I just got the Disc Eraser in the mail and took a second out of my lunch to give it a quick, right-out-of-the-box review. Looks like it does its job pretty well. It cuts right through optical media like nobody’s business, but it’s nothing a razorblade from the hardware store can’t handle. You decide if it’s worth the $12.95 it costs.









I’m sure it’s worth $12. But your video review? Dude, you’re running a gadget blog – please tell me you can do better than that!
Dude – why you still sporting the matzoh from Passover? :-P
I don’t doubt that this renders the disc unreadable, but for $13, I’d rather that it was the kind that spirals cuts all over the surface of the disc, thus ensuring that it’s even harder to recover the data. If you just used that line-cut one in the video once, there’s still quite a bit of data that could potentially be retrieved from the extremely large un-cut area.

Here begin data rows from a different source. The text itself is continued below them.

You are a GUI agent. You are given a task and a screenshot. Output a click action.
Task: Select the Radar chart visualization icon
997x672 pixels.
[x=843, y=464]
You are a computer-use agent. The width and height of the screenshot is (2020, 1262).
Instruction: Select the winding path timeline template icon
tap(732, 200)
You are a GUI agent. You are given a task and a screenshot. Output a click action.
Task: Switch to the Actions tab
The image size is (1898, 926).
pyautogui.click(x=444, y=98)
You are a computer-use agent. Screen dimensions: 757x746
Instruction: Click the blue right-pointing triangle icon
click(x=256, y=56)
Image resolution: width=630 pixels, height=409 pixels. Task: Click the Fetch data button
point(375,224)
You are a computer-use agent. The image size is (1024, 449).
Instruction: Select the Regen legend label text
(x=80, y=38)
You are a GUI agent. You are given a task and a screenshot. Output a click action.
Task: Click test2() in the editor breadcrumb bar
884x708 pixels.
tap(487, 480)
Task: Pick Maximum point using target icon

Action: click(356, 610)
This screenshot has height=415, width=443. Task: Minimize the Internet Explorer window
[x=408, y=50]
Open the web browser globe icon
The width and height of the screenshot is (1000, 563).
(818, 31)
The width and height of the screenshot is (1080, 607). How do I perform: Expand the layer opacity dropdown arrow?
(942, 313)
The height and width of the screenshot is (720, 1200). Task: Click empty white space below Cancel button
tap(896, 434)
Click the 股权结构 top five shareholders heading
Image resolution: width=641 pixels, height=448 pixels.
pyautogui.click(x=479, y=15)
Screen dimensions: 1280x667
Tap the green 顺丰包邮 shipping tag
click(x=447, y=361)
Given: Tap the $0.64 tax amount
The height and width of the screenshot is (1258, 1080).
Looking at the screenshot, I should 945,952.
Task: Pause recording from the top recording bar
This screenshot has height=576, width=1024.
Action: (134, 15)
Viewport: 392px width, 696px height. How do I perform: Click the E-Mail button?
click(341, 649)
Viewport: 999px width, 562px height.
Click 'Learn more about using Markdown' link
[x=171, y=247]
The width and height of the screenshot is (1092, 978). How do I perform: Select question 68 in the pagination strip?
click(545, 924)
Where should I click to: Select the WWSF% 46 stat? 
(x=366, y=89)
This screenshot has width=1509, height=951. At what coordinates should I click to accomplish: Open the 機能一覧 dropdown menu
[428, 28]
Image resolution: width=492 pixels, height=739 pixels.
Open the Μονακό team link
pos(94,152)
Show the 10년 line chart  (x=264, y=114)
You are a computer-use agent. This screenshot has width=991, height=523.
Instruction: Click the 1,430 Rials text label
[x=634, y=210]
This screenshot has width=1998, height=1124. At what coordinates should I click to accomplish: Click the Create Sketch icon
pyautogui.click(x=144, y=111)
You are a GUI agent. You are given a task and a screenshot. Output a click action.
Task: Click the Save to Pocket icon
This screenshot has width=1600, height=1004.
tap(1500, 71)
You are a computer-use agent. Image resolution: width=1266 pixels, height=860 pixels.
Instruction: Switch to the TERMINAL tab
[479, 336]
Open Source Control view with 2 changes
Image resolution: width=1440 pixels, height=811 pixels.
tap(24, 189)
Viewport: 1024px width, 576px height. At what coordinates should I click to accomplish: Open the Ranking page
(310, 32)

Still, it’s good enough for home use and people who don’t have to wear tinfoil hats ;)
Thanks for your response. In developing the product, SunZag’s optical strip method tested unrecoverable by CD recovery companies. Discs were tested with only 1 strip on the surface – sure, you can apply more strips if you’d like, since it only takes 2 seconds to do…BUT since the data is encoded DIGITALLY, one strip is all that is required. This is an amazing breakthrough, there is no need to destroy every bit of data on CDs since that is overkill for digital systems (unlike an old record, which is analog, you’d need to destroy everything). The Disc Eraser works because the optical strip is thick enough, and precisely applied at the most effective skew angle. Therefore, it is much more effective than using a blade to randomly scratch up the surface. The Disc Eraser is surprisingly simple because it’s based on digital data destruction, not physical…and it promotes CD recycling rather than creating ewaste particles, which is what breaking, cutting up, and shredding does.